→ Task description: With the pictures excluded, retype the records that follow exactly.

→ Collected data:

--- START ---

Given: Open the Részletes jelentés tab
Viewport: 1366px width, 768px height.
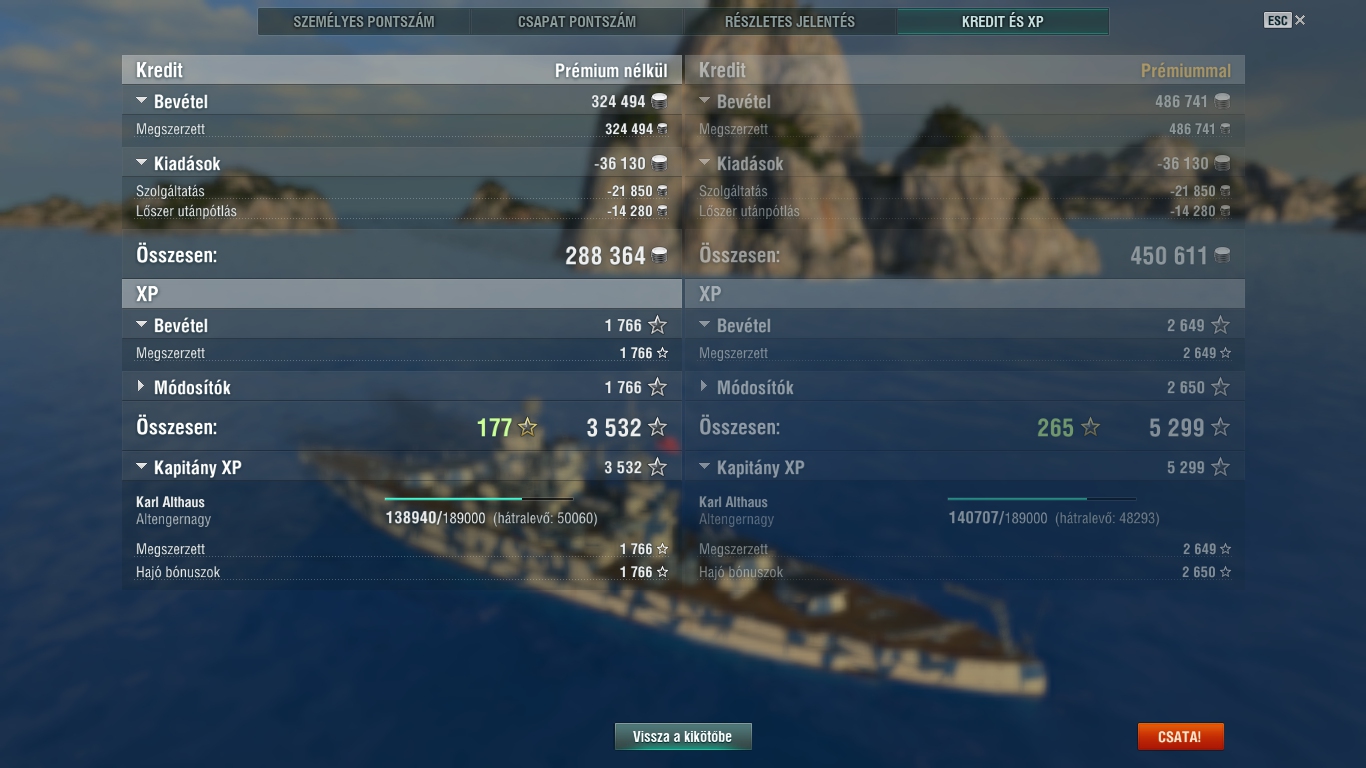Looking at the screenshot, I should (790, 21).
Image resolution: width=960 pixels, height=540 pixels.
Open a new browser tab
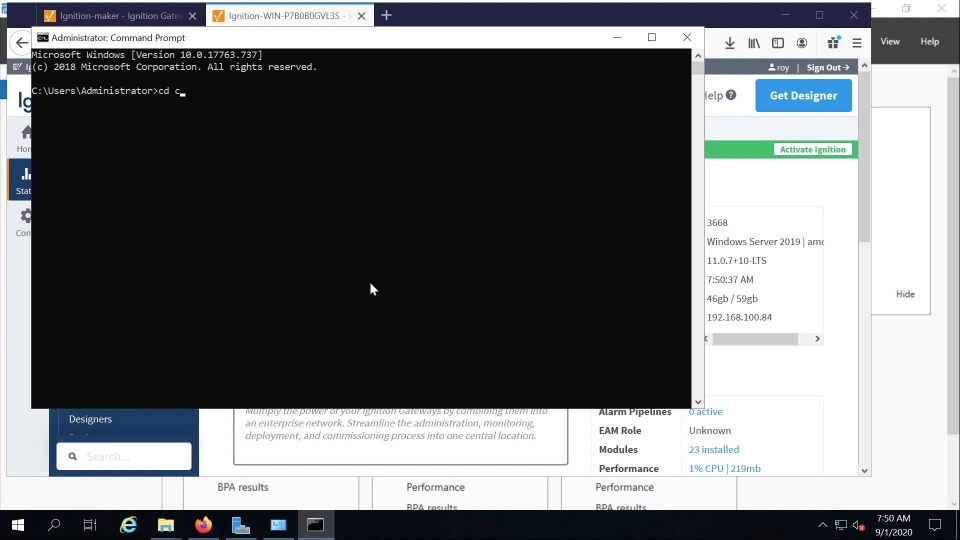[386, 15]
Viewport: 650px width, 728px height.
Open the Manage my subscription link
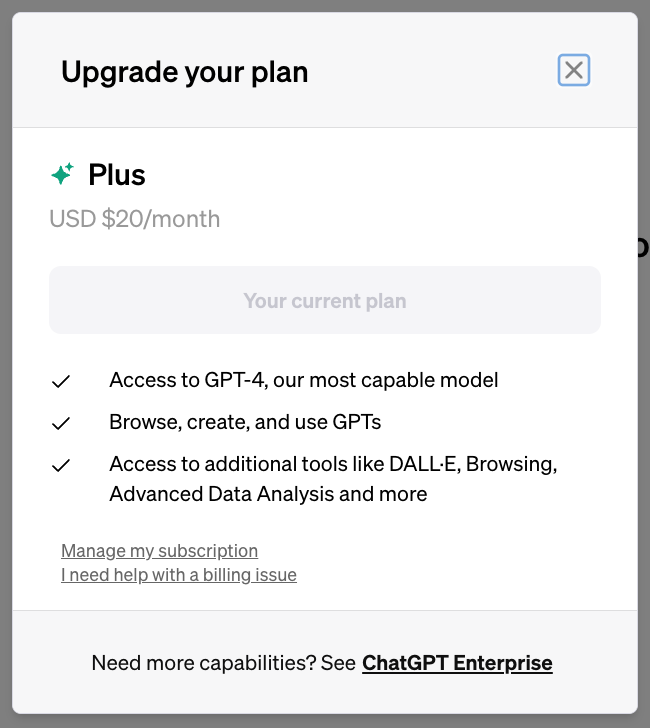pos(159,551)
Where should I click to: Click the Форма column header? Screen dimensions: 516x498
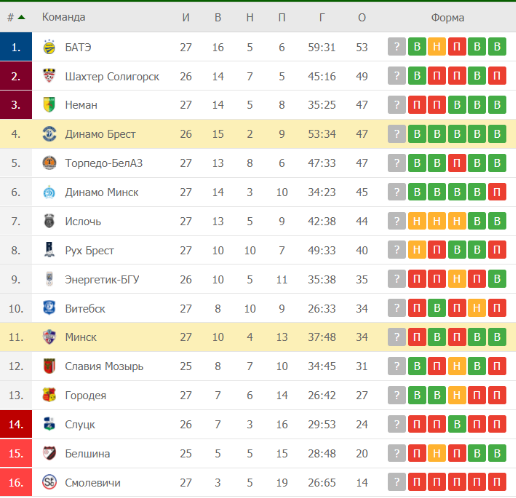pyautogui.click(x=447, y=17)
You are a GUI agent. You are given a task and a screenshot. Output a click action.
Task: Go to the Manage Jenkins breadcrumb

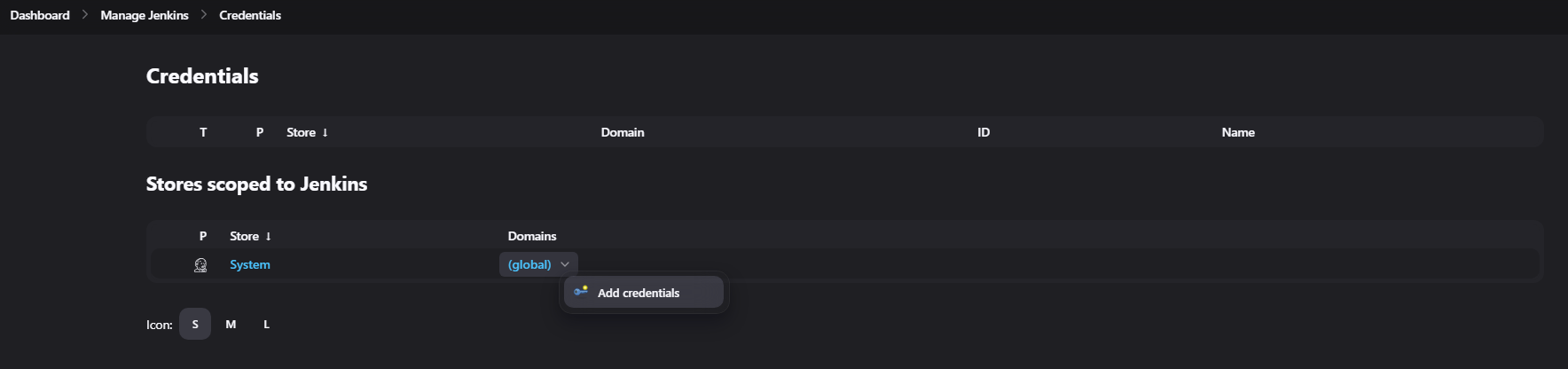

--- END ---

→ Written solution:
Given: Open the Részletes jelentés tab
Viewport: 1366px width, 768px height.
Looking at the screenshot, I should (790, 21).
Image resolution: width=960 pixels, height=540 pixels.
Open a new browser tab
[386, 15]
Viewport: 650px width, 728px height.
Open the Manage my subscription link
pos(159,551)
Where should I click to: Click the Форма column header? Screen dimensions: 516x498
pyautogui.click(x=447, y=17)
You are a GUI agent. You are given a task and a screenshot. Output a click action.
Task: Go to the Manage Jenkins breadcrumb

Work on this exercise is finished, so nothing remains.